Table 1: Rowhammer mitigations in hardware and software.

For more details about existing work, we refer to §IX of our paper.

How low is the overhead really?

To give a rough idea: we can protect a DDR5 device (which is expected to be even weaker than today’s DDR4 devices), where bits start flipping after only 3,200 accesses, with less than 0.2% performance overhead while increasing the area by 1.78% and the device’s energy consumption by 2.35%. A DRAM manufacturer confirmed that these requirements are practical for real-world deployments.

More information

Our paper ProTRR is available now and will officially be presented at IEEE S&P 2022. You can find a recording of the talk on YouTube.

FAQs

Following, we provide answers to the most frequently asked questions about our work.

  • What does it mean that Feinting is the “best attack”?
    With “best attack” we mean the pattern of row activations that results in the highest possible number of times a victim can be hammered assuming an ideal in-DRAM TRR mitigation.

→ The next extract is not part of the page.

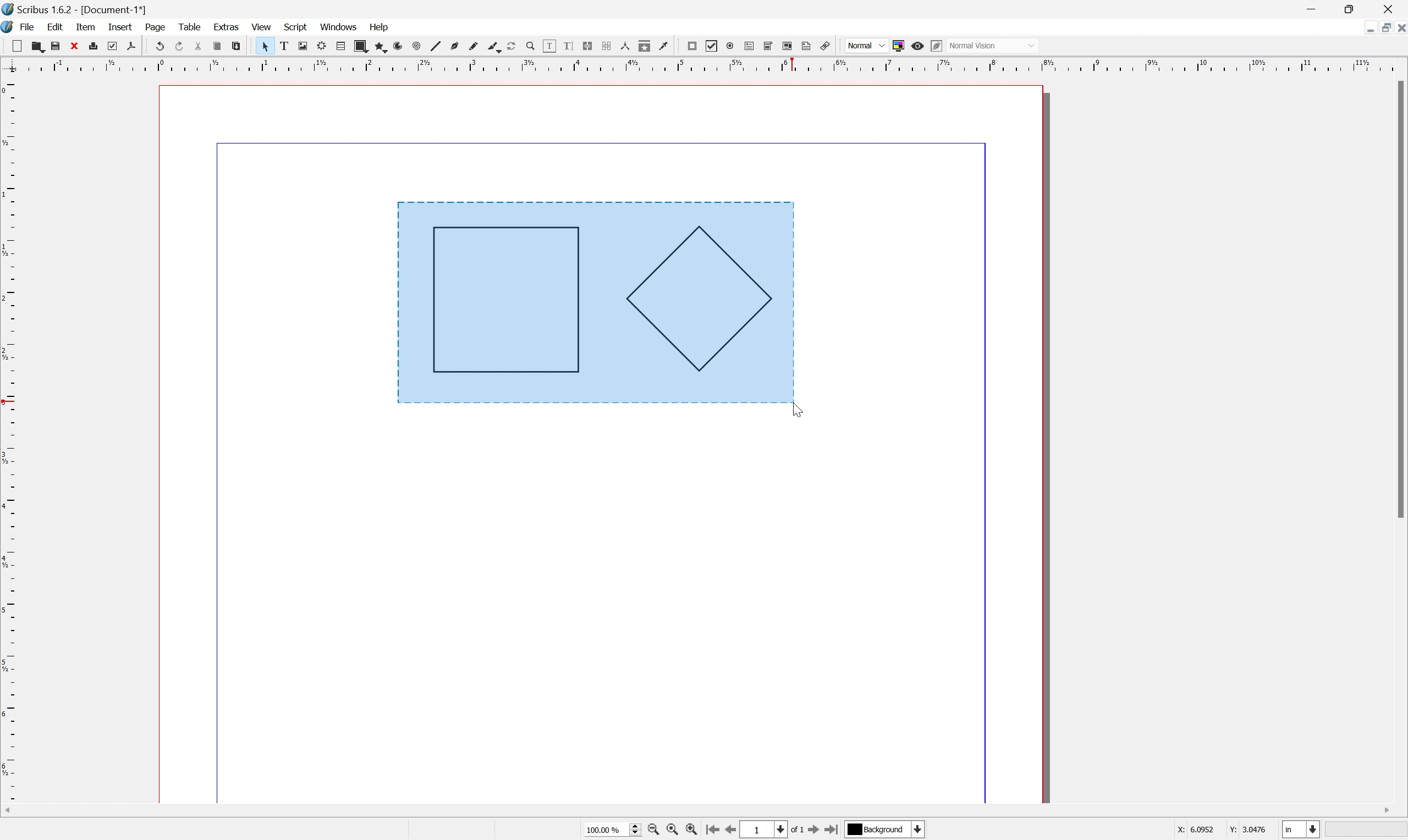  What do you see at coordinates (889, 828) in the screenshot?
I see `Select current layer` at bounding box center [889, 828].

Note that this value is reset if the victim row is refreshed by either TRR or REF.
  • What do you mean by “formal security guarantees”?
    We prove in our paper that ProTRR can defend against the formally proven best attack, called Feinting. This allows us to mathematically determine the security guarantees provided by ProTRR.
  • What does it mean for a mitigation to be “proactive”?
    It means that we refresh victim rows without using a fixed threshold. This happens by periodically triggering the TRR mechanism, which refreshes a limited number of victim rows each time.
  • Why does it matter that ProTRR is an In-DRAM mitigation?
    There are several reasons: (i) DRAM devices can internally remap rows in a way not visible to external mitigations, rendering them ineffective, (ii) Indirectly affected parties (e.g., CPU/OS vendors) may not be willing to fix a problem that is not in their products, (iii) There is no command to perform TRR from the memory controller; (iv) DDR5 standard introduces the RFM command, which can only be used by an in-DRAM mitigation.
  • What does flexibility mean in the context of ProTRR?
    Flexibility means that DRAM vendors can tune the mitigation based on their available resources (e.g., area, power) and device constraints (e.g., Rowhammer threshold).
  • Why are there so many different types of Feinting?
    We present different types of Feinting to cover several optional features defined by the respective DDRx standard, which may be selectively enabled by the memory controller or DRAM device (e.g., REF postponing/pulling-in, RFM). This also demonstrates that Feinting can easily be adapted to future changes in the DDRx standard.
  • The evaluation shows quite low area requirements but is it still practical for integration inside a DRAM chip?
    Yes, we have received confirmation from a DRAM vendor that there have already been mitigations deployed with a higher number of counters than those needed by ProTRR. We refer to §VII-D for more details.
  • Is Feinting just a theoretical attack, or does it indeed work on real DRAM devices?
    We have successfully tested Feinting on three real DDR4 devices. For details, see §VII-E in our paper.
  • I guess you could not implement ProTRR on a real device; how did you test your mitigation against existing Rowhammer attacks?
    We implemented ProTRR in the cycle-accurate DRAM simulator DRAMsim3 and used attack pattern traces generated by state-of-the-art Rowhammer fuzzers. We also tested traces of Feinting attacks. None of the traces could trigger any bit flips on a simulated device protected by ProTRR.
  • Will ProTRR be able to protect against possible future Rowhammer effects?
    Given ProTRR’s flexibility, it is easy to extend it to new effects. We have already done it for the case of the half-double pattern (concurrent work) and we discuss how to protect against other potential effects (see §VIII. for details).

Acknowledgements

This research was supported by the Swiss National Science Foundation under NCCR Automation, grant agreement 51NF40_180545, and in part by the Netherlands Organisation for Scientific Research through grant NWO 016.Veni.192.262.